* PROBLEM *
An exact transcription of the lines below, from the first through the one containing "Judy Carlson (33, 1792)", is the only output wanted.

BEGIN RECORDS SHOWN

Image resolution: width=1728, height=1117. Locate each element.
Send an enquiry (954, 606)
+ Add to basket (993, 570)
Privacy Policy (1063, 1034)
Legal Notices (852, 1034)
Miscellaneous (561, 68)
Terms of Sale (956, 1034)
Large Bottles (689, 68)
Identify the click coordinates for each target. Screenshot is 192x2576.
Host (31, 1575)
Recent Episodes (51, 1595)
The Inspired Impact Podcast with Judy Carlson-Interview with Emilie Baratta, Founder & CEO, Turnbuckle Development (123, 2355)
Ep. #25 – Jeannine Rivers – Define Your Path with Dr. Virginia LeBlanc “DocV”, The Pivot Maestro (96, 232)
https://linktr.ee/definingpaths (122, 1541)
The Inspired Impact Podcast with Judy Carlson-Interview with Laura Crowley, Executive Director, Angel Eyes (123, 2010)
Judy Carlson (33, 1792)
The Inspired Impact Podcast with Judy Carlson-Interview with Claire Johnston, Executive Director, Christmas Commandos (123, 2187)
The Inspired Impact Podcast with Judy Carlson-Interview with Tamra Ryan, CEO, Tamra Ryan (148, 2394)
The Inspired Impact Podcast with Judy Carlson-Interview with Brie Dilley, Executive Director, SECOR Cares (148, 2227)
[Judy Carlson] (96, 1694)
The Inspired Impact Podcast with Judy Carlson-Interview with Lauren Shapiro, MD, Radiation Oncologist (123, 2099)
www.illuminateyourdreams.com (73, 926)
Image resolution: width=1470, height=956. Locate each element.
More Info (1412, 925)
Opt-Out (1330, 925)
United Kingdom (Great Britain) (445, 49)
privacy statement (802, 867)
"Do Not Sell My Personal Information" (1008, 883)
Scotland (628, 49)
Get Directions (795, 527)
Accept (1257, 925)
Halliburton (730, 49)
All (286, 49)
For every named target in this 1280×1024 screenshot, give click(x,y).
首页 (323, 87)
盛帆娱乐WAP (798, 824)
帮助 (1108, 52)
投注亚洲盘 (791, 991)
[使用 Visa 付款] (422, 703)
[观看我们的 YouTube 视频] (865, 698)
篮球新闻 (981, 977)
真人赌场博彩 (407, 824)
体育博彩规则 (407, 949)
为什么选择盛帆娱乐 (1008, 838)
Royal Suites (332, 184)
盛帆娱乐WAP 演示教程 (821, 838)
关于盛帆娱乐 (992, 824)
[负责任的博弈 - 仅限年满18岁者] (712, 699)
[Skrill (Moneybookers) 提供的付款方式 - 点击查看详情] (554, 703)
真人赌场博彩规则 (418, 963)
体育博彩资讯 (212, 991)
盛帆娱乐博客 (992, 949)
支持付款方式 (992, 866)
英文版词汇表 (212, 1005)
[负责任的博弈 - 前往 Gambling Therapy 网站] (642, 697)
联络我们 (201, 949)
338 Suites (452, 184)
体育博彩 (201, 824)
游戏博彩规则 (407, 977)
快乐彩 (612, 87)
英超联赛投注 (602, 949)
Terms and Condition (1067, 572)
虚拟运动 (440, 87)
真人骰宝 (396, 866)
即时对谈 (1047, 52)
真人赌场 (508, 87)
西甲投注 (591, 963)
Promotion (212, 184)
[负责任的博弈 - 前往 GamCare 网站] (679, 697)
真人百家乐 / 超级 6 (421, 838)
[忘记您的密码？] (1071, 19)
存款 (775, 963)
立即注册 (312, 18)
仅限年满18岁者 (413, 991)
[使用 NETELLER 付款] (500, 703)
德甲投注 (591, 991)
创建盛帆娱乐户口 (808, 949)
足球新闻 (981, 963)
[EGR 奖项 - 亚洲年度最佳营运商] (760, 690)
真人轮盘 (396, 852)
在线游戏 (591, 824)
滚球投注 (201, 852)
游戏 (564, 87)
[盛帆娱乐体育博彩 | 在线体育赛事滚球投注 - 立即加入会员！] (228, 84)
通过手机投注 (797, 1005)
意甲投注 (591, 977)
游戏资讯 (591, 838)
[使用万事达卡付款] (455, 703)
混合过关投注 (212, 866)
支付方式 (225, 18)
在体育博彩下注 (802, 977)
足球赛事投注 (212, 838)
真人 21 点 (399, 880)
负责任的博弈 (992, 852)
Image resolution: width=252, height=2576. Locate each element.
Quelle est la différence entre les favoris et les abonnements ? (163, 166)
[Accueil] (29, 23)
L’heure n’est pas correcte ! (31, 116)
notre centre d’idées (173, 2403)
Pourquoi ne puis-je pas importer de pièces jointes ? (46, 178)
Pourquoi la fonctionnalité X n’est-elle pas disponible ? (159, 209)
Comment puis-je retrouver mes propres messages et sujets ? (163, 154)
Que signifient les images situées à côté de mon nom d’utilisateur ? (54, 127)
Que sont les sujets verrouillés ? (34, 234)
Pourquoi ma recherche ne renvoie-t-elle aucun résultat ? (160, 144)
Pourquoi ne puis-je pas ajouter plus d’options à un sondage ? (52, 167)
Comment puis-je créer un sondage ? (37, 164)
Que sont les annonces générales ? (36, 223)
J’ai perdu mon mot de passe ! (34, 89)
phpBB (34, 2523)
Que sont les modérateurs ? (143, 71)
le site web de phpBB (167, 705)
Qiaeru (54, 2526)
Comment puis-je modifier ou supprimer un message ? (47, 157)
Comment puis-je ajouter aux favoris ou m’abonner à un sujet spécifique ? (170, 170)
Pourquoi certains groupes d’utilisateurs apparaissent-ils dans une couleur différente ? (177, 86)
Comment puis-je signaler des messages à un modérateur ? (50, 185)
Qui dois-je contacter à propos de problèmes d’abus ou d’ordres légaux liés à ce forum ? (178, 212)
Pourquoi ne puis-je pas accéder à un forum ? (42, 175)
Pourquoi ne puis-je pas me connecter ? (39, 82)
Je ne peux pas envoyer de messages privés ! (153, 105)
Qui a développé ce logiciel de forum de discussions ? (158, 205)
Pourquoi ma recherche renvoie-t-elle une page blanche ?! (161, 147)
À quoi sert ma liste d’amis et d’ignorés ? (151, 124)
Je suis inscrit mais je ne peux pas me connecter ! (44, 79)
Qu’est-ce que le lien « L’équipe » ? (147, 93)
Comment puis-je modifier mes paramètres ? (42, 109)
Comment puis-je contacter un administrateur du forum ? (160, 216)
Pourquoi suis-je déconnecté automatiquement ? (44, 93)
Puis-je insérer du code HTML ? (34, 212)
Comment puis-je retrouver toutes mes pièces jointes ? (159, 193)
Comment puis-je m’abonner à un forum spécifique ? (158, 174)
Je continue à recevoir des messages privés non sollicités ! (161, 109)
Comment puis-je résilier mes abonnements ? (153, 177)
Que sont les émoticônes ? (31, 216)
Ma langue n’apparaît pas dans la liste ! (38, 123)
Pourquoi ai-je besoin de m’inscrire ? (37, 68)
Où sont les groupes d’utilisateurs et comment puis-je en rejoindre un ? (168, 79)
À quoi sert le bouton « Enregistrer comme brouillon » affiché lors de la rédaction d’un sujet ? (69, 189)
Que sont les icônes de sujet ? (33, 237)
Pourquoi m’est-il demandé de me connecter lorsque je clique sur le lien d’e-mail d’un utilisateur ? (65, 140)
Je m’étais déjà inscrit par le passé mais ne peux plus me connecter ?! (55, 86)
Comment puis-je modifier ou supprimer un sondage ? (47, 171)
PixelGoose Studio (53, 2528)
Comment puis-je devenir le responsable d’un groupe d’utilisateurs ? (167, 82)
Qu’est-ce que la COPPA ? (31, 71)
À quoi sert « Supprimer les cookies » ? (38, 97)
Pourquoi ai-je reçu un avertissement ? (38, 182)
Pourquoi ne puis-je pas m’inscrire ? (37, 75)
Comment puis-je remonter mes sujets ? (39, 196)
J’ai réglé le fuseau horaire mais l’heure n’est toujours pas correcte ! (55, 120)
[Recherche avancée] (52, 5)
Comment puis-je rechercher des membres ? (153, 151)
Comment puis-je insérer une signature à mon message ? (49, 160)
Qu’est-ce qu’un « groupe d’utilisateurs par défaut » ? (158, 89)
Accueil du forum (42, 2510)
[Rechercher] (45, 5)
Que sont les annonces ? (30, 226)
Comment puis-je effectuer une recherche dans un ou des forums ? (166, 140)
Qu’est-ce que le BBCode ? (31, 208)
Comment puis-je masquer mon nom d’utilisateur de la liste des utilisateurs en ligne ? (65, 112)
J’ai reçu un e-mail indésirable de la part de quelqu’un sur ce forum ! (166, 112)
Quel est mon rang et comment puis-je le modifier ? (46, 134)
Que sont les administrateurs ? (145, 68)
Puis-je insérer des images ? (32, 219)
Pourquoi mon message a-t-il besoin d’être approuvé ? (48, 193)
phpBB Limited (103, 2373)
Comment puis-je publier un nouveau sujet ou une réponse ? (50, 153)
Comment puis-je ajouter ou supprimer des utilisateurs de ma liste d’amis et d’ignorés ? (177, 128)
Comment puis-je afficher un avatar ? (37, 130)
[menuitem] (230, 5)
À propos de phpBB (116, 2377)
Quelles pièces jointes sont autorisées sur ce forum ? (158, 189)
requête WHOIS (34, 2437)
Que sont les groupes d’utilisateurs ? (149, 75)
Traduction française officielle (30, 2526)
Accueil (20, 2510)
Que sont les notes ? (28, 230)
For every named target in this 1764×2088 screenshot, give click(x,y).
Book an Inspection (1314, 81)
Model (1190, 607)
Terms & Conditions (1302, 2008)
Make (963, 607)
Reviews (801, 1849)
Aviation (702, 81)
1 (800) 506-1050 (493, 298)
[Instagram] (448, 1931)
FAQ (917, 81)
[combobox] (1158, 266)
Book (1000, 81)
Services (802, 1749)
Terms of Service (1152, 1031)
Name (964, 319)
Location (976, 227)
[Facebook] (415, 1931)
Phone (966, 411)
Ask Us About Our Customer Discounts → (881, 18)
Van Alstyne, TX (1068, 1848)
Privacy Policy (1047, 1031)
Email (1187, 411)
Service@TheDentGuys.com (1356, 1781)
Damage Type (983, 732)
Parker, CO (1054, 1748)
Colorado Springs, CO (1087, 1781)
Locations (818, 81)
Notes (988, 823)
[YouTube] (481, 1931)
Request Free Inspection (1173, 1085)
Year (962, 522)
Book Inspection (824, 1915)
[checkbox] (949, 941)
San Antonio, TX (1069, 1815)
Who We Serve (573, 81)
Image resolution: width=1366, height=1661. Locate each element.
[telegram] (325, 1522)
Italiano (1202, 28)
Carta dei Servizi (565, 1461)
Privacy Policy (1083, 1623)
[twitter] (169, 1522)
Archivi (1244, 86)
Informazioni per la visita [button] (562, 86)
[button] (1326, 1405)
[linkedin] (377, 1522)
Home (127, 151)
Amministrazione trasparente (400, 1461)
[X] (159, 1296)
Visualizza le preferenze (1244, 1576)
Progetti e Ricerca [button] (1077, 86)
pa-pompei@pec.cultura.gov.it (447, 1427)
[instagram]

END RECORDS SHOWN

* COMPLETED TASK *
Image resolution: width=1728, height=1117. Locate each element.
Send an enquiry (954, 606)
+ Add to basket (993, 570)
Privacy Policy (1063, 1034)
Legal Notices (852, 1034)
Miscellaneous (561, 68)
Terms of Sale (956, 1034)
Large Bottles (689, 68)
Identify the click coordinates for each target. Screenshot is 192x2576.
Host (31, 1575)
Recent Episodes (51, 1595)
The Inspired Impact Podcast with Judy Carlson-Interview with Emilie Baratta, Founder & CEO, Turnbuckle Development (123, 2355)
Ep. #25 – Jeannine Rivers – Define Your Path with Dr. Virginia LeBlanc “DocV”, The Pivot Maestro (96, 232)
https://linktr.ee/definingpaths (122, 1541)
The Inspired Impact Podcast with Judy Carlson-Interview with Laura Crowley, Executive Director, Angel Eyes (123, 2010)
Judy Carlson (33, 1792)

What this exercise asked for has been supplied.